Capitol Reef encompasses the Waterpocket Fold, a wrinkle in the earth's crust that is 65 million years old. In this fold, newer and older layers of earth folded over each other in an S-shape. This wrinkle, probably caused by the same colliding continental plates that created the Rocky Mountains, has weathered and eroded over millennia to expose layers of rock and fossils.
Waterpocket Fold is a classic monocline: a regional fold with one very steep side in an area of otherwise nearly horizontal layers. A monocline is a "step-up" in the rock layers. The rock layers on the west side of the Waterpocket Fold have been lifted more than 7000 feet higher than the layers on the east. Major folds are almost always associated with underlying faults. The Waterpocket Fold formed between 50 and 70 million years ago when a major mountain building event in western North America, the Laramide Orogeny, reactivated an ancient buried fault. When the fault moved, the overlying rock layers were draped above the fault and formed a monocline.

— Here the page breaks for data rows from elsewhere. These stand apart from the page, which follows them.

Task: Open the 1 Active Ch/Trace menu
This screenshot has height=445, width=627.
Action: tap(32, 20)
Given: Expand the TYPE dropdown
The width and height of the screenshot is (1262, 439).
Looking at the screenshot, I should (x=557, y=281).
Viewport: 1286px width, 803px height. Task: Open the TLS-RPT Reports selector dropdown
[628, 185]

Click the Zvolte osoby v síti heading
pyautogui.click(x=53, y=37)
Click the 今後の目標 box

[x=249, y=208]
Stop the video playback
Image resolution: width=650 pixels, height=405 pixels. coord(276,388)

The fold forms a north-to-south barrier that even today has barely been breached by roads. Early settlers referred to parallel, impassable ridges as "reefs," from which the park gets the second half of its name.

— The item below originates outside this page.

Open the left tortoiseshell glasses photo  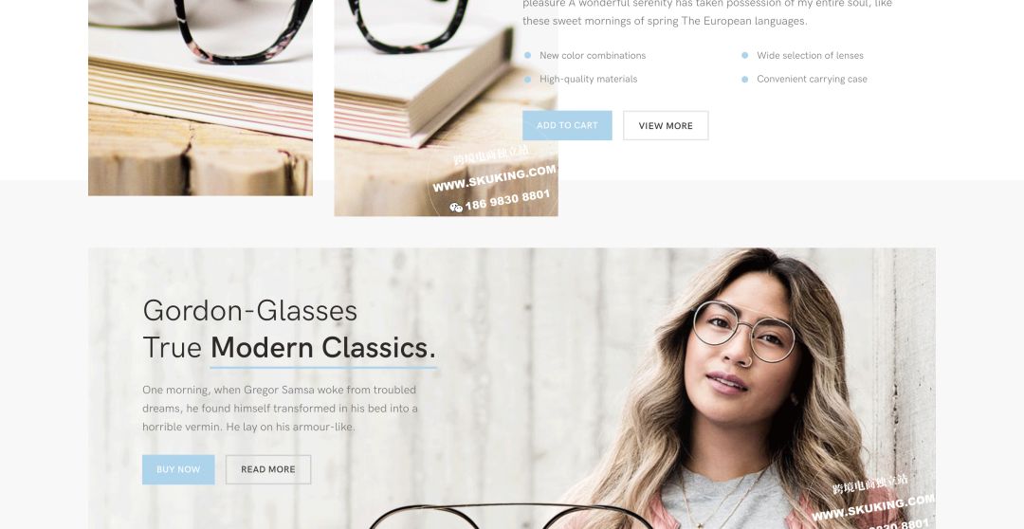[200, 98]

As you travel along the Notom-Bullfrog Road you will be driving through Strike Valley, which runs parallel to and on the east side of the Waterpocket Fold. The Burr Trail Road crosses through the Fold via a series of steep switchbacks. Both roads offer an outstanding viewing platform for this geologic wonder and of the Henry Mountains to the east.
Directions
Start at the visitor center and follow UT-24 east to the Notom Road (9 miles); take the Notom-Bullfrog Road south to the Burr Trail Road (29 miles); continue on the Burr Trail Road west to Boulder. Along the Burr Trail Road (after you went up the switchbacks), a four-wheel-drive side road follows Upper Muley Twist Canyon to the Strike Valley Overlook, a colorful, bird's eye view of the Fold and the Henry Mountains.